European Union leaders agreed on Thursday how they will organize negotiations with Britain that they expect to start within four months. This is how the process looks:
The timeline
Prime Minister Theresa May’s formal notification of British withdrawal from the EU treaty under Article 50 is critical. She repeated at the summit her plan to notify by the end of March.
Article 50 sets a two-year countdown to Brexit. With no deal, Britain would still be out but with loose ends. The deadline can be extended, but only if there is mutual consent — unlikely. The EU wants a deal before an EU election in May 2019. But London judges may upset May’s timetable over legal bids to give lawmakers more say on Brexit. Political dynamics may also shift.
On getting May’s letter, European Council President Donald Tusk will call a summit of the other 27 leaders within weeks — France’s April 23-May 7 presidential election may affect timing. The 27 will mandate the EU executive, the European Commission, to negotiate according to guidelines fixed by the Council.

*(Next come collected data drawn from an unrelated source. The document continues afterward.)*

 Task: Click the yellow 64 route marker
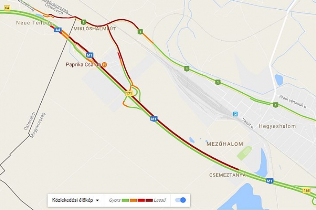7,8
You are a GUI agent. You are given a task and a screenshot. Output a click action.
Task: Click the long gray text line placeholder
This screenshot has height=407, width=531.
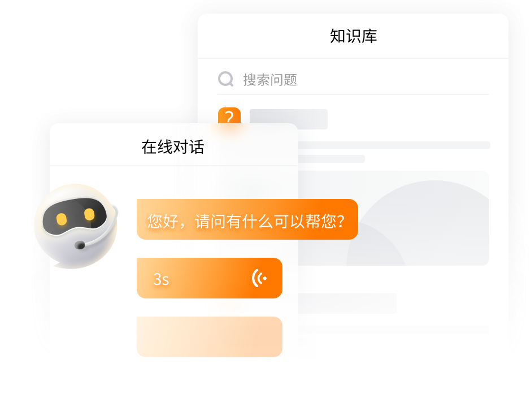pos(394,145)
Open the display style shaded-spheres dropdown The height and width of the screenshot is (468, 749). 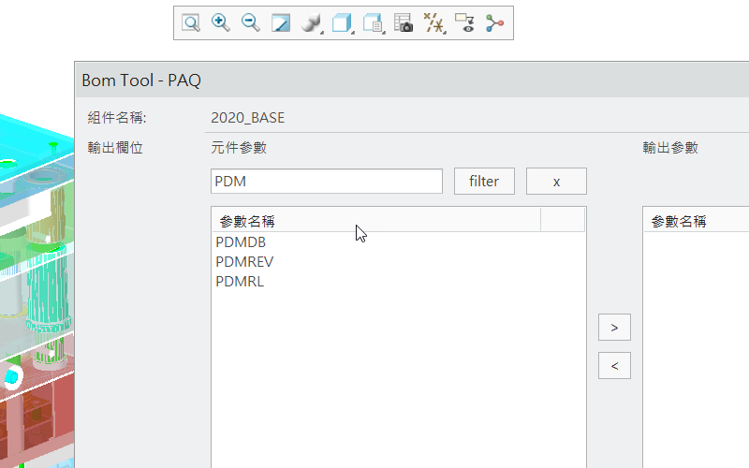tap(312, 23)
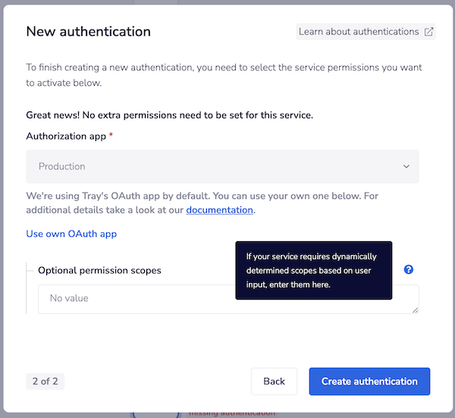Click the Great news no extra permissions message

[x=169, y=115]
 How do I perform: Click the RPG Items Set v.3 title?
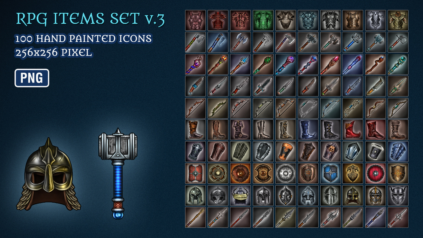coord(90,19)
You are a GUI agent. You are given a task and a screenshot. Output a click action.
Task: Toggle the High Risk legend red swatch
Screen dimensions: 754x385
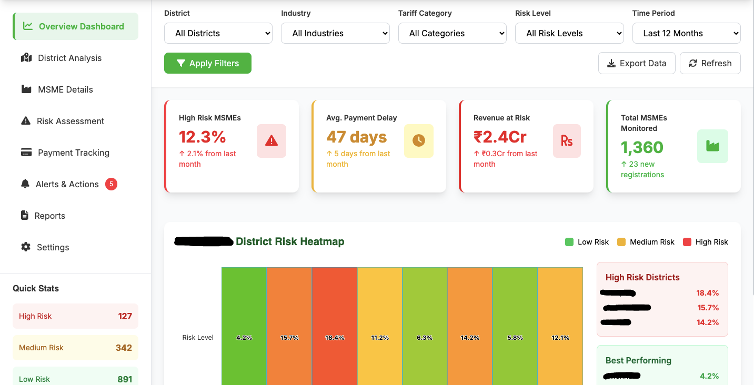(687, 242)
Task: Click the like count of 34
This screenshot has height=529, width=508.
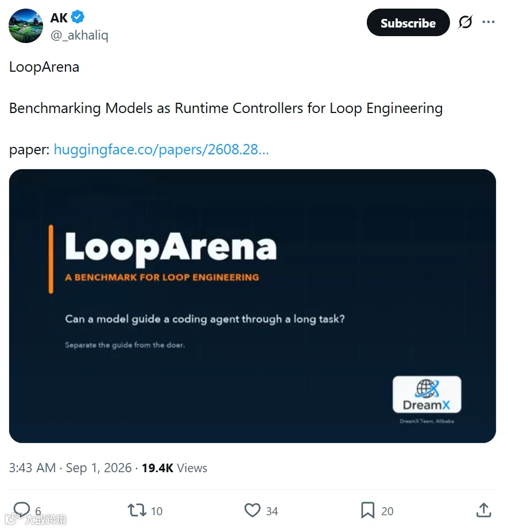Action: [x=272, y=511]
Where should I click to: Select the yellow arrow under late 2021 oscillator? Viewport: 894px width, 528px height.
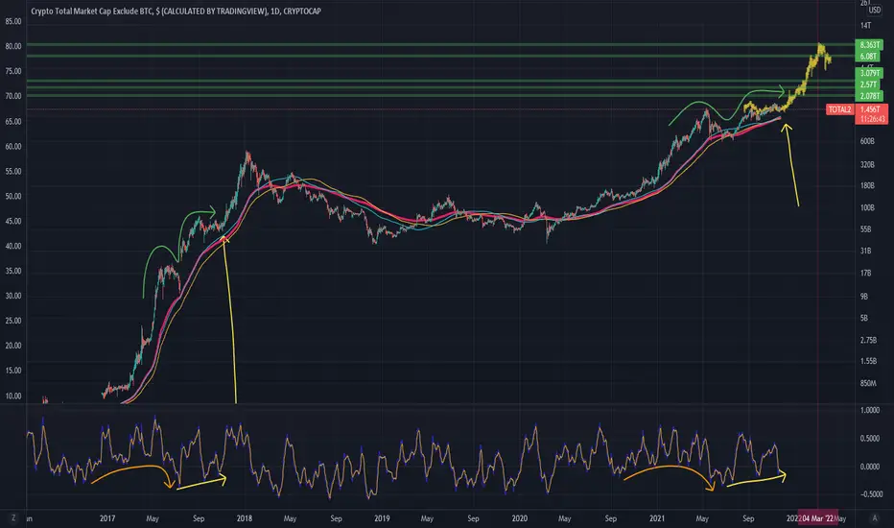(x=757, y=478)
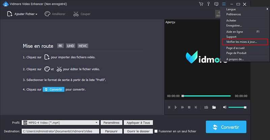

Negotiations will have to wind up about October 2018, the EU reckons, to give time for parliamentary ratification processes.
The Brexit three-step
Divorce, transition, future. Barring a “cliff edge” falling out, Britain and the EU would agree withdrawal terms by 2019 and an interim deal to avoid disruption during negotiation of a new trade accord that experts reckon could take five to seven years more.
Key parts of a future relationship will be terms of access to the EU single market for British-based firms and how far Britain will accept immigration from the continent, arbitration by EU judges and to pay into EU budgets in return for access.
EU’s priorities
These are the EU’s priorities for the withdrawal treaty:
1. The house, bank accounts and pensions. The British state, businesses and citizens contribute to and receive from the EU — an annual net 10 billion euro budget payment a year. On leaving, London may keep paying for some years, for example to cover pensions of EU staff or agreed but not yet disbursed spending. EU officials’ rough estimates total about 50 billion to 65 billion euros.
2. The kids. More than 3 million non-British EU citizens live in Britain and more than a million Britons live elsewhere in the EU. Neither side thinks mass deportations are desirable or likely. But EU leaders’ hard line against a quick deal on this shows reluctance to give up a politically powerful card.
3. The borders. They need to settle customs measures for goods and probably special arrangements for the only UK-EU land border, on the island of Ireland.
4. Court cases. Among a host of lower-profile issues to be settled will be agreeing how to handle outstanding cases involving Britain at the European Court of Justice.
The negotiators
This is what in EU-speak is called “Chefsache” — German for ‘a matter for the bosses.’ May and her 27 counterparts will take the final decisions. However, the details will first have to be worked on by legions of lesser officials.
The Council president, Tusk, a conservative former prime minister of Poland, will hold the ring for the other 27 states. A Brexit Working Party headed by a Council staffer will liaise between the national leaders and the lead negotiator, Michel Barnier.
President Jean-Claude Juncker’s European Commission will do the heavy lifting of detailed negotiation and legal drafting. Barnier, a French former minister who irked London when financial services commissioner, runs the Commission’s Brexit Task Force. His deputy is German trade expert Sabine Weyand.
The European Parliament must approve any deal and will have representatives in meetings to prepare summits on Brexit.